Doch bis es so weit ist, lesen wir von der exzentrischen Freundin Mary mit ihren amourösen Kontakten zur Welt der Prominenz; von Arnim, dem obskuren Bewohner eines Hauses am Wald, der nicht ganz ehrlich mit alter Kunst handelt, zu dem die junge Monika sich hingezogen fühlt; von dem Kommunisten Hans Hauser, der im Beisein von Monika auf offener Straße erschossen wird; von Herrn Hartmann, dem Kindernahrungsfabrikanten, der karrierebedacht politisch mit den Wölfen heult. Wir lernen zwei besondere Frauen kennen, deren großherzigen, immer liebesbereiten Ex-Mann Meyerhof und dessen dritte, blinde Ehefrau. Ein Psychologe, ein blonder Hüne von Mann, ein Bollwerk gegen die braunen Machthaber. Er übernimmt den elterlichen Hof und baut ihn zu einer freidenkerischen Schule um, an der Klaus und Monika tätig sein werden. Und Weil erzählt vom Rosenmontagsball in München, am 27. Februar 1933, an dem in Berlin der Reichstag brennt. Da wird dem Paar bewusst, „dass die Zeit der großen Bitternis angebrochen war“.

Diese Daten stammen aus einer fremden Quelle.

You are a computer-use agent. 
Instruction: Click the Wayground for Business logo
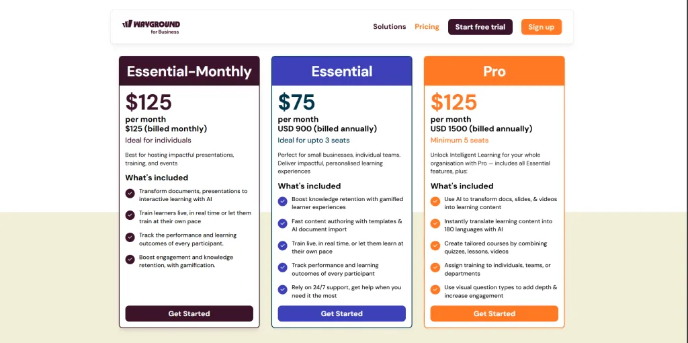[x=151, y=26]
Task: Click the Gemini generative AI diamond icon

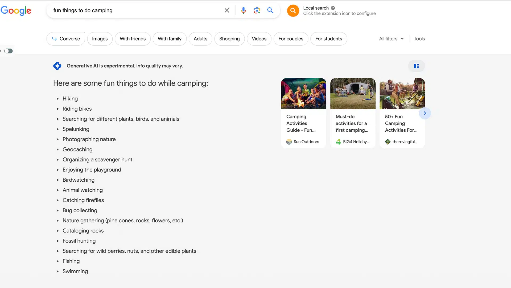Action: tap(57, 66)
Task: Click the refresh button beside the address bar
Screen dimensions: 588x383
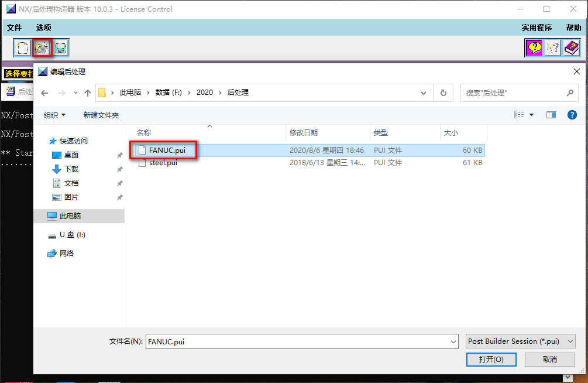Action: coord(443,93)
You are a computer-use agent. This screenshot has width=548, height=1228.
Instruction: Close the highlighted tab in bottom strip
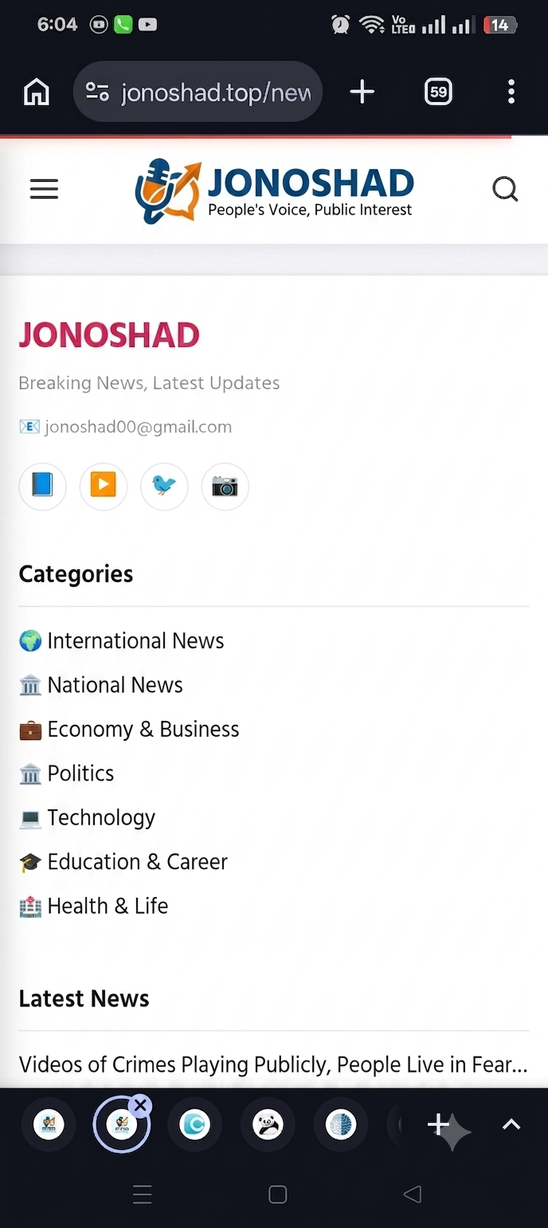pos(140,1105)
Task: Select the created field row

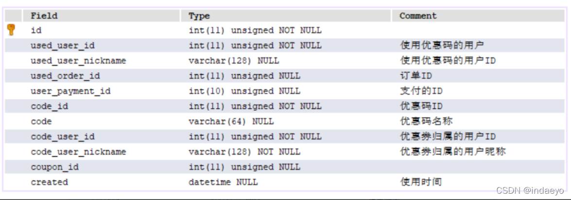Action: tap(50, 182)
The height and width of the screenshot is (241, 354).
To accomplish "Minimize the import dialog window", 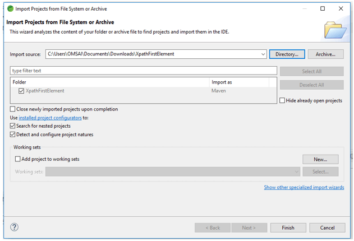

Eingefasst ist der Roman von einer Rahmenhandlung. Zeitlich angesiedelt ist sie 1936, nach Klaus’ Ermordung im KZ Dachau. Monika, eine gute Skifahrerin, steigt mit anderen Wintersportlern in München in den Zug, der sie ins Oberland bringen wird. Ihr Ziel: mit den Skiern über die Grenze nach Österreich. Schon auf dem Bahnsteig entdeckt sie zufällig der jünglingshafte Dichter Andreas, der sich an sie hängt, den sie nicht loswird, mit dem sie schließlich, weil das Wetter kippt, in der Berghütte der Freundinnen Station macht. Dort erzählt sie ihm ihre und Klaus’ Geschichte. Und es entsteht jenes realistische Bild, fast kann man mit Lion Feuchtwanger sagen, das einem „die Menschen der bayerischen Hochebene“ geradezu plastisch vor Augen führt. Dieser Erstlingsroman Grete Weils liest sich als eine wunderbare Entsprechung zu Feuchtwangers „Erfolg“.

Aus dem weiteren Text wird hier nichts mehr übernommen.